(About this task)
Copy out the Hugo Marti text word for word, from beginning to end.

*** Provided text

Hugo Marti (1893–1937) was a Swiss Germanist, writer and literary editor.

Life and work 
Hugo Marti grew up in Basel, Liestal and Bern.   Initially he studied law, but in 1914 switched to German studies (literature and linguistics).   His studies were several times interrupted by periods spent in Norway and Romania where he supported himself by working as a home tutor.  He eventually obtained his doctorate from the University of Bern in 1921 with a dissertation on the language used in the Swiss Civil Code.

His first job after this was on the iconic Pestalozzi-Kalender, a diary/agenda published annually for school children.   In 1922 he was appointed to a Literary editorship with Der Bund, a daily national newspaper published in Bern.   Here many of his more satirical contributions appeared under the pseudonym, "Bepp":  Bepp's true identity became known only after the writer's death.   As literary editor he was supportive of younger authors such as Friedrich Glauser and Kurt Guggenheim, and acted as a counter-weight to the famously conservative "Literature Pope", Otto von Greyerz

Marti died at Davos, then well known as a health resort, in his 44th year from tuberculosis, with which he had been diagnosed in 1928.   He had written about his treatment for the disease in his "Davoser Stundenbuch".

******
*** Dataset records

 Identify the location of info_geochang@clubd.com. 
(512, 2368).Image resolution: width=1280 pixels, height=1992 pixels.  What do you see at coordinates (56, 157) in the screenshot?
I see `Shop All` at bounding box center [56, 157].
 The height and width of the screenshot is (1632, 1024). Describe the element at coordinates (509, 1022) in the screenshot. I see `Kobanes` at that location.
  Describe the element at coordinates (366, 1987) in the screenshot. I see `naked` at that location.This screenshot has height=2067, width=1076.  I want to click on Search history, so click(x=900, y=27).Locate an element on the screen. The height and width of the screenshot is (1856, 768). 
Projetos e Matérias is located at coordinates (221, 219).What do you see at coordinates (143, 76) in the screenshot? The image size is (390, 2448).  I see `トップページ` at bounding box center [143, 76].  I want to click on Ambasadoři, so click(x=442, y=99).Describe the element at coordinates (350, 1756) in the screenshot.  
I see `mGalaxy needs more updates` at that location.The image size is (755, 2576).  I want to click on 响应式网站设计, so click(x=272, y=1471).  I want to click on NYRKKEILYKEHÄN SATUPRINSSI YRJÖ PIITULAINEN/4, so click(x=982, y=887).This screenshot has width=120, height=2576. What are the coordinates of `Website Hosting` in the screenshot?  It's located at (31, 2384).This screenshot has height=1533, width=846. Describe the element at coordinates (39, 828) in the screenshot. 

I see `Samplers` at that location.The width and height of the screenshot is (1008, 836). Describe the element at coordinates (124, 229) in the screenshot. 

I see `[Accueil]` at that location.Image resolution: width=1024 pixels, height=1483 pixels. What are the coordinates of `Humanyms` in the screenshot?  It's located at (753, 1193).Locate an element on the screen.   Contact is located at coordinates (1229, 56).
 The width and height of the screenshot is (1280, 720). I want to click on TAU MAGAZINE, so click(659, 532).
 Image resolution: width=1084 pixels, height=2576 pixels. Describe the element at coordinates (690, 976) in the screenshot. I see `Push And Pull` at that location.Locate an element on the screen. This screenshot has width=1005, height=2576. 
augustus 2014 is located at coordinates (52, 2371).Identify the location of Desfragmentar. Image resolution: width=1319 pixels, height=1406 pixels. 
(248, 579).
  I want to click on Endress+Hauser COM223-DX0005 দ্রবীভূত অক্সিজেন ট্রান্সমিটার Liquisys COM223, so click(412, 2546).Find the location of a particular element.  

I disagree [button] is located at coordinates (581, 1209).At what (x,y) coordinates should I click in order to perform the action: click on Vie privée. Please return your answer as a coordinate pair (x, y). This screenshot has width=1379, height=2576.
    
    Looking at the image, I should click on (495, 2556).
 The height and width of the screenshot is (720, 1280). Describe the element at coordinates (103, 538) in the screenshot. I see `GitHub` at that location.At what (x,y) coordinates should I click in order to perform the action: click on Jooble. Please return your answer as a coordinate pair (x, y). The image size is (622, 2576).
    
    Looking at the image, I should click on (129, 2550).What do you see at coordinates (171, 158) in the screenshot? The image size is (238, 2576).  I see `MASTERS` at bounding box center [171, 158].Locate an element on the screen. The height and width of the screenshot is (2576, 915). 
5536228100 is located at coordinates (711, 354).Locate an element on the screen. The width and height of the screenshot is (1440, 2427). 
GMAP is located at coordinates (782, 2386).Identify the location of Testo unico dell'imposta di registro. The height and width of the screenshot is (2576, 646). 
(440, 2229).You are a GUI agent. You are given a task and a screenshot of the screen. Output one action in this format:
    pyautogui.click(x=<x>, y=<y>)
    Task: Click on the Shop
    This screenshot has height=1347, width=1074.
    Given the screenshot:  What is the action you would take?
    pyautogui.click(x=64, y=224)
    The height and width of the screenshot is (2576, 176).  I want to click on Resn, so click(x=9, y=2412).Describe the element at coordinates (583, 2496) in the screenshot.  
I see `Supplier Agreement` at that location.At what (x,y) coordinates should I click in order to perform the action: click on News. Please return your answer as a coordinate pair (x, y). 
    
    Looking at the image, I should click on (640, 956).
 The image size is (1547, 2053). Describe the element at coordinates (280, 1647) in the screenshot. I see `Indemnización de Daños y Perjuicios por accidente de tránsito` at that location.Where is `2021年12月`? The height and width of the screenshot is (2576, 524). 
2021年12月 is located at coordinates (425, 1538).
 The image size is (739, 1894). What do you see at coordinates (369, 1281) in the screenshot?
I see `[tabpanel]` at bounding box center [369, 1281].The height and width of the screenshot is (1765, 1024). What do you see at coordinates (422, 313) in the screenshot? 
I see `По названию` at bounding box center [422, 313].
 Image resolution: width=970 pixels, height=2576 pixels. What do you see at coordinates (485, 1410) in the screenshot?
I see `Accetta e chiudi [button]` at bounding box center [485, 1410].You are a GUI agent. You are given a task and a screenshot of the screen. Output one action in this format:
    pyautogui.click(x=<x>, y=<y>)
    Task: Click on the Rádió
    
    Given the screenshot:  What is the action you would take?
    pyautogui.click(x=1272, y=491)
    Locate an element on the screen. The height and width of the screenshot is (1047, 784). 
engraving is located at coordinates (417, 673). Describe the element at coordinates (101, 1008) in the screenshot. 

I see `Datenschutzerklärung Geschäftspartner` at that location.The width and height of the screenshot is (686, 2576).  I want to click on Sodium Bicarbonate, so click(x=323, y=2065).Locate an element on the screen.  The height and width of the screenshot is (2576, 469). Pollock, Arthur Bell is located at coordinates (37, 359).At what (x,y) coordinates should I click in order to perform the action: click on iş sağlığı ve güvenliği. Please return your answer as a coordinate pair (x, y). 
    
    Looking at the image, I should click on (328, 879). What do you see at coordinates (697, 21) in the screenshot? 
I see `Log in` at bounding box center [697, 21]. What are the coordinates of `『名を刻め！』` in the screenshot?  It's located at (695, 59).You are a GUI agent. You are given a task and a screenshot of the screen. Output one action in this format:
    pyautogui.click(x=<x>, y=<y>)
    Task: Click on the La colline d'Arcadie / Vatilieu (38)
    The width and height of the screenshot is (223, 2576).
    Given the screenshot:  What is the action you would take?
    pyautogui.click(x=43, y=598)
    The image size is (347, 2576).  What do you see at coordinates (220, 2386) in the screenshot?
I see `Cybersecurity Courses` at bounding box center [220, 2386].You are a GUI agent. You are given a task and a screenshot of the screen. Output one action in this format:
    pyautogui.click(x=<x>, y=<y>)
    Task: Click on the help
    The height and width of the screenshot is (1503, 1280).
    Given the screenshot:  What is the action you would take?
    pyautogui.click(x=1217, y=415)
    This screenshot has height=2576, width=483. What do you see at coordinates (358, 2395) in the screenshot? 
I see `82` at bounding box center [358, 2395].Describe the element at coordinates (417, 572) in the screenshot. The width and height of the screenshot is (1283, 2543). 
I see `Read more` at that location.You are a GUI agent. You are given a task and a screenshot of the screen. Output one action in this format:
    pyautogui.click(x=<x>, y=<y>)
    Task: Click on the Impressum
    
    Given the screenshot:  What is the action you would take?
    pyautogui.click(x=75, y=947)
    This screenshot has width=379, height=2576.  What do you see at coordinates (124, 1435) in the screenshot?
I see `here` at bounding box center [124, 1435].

******

(Task response)
Hugo Marti (1893–1937) was a Swiss Germanist, writer and literary editor.

Life and work 
Hugo Marti grew up in Basel, Liestal and Bern.   Initially he studied law, but in 1914 switched to German studies (literature and linguistics).   His studies were several times interrupted by periods spent in Norway and Romania where he supported himself by working as a home tutor.  He eventually obtained his doctorate from the University of Bern in 1921 with a dissertation on the language used in the Swiss Civil Code.

His first job after this was on the iconic Pestalozzi-Kalender, a diary/agenda published annually for school children.   In 1922 he was appointed to a Literary editorship with Der Bund, a daily national newspaper published in Bern.   Here many of his more satirical contributions appeared under the pseudonym, "Bepp":  Bepp's true identity became known only after the writer's death.   As literary editor he was supportive of younger authors such as Friedrich Glauser and Kurt Guggenheim, and acted as a counter-weight to the famously conservative "Literature Pope", Otto von Greyerz

Marti died at Davos, then well known as a health resort, in his 44th year from tuberculosis, with which he had been diagnosed in 1928.   He had written about his treatment for the disease in his "Davoser Stundenbuch".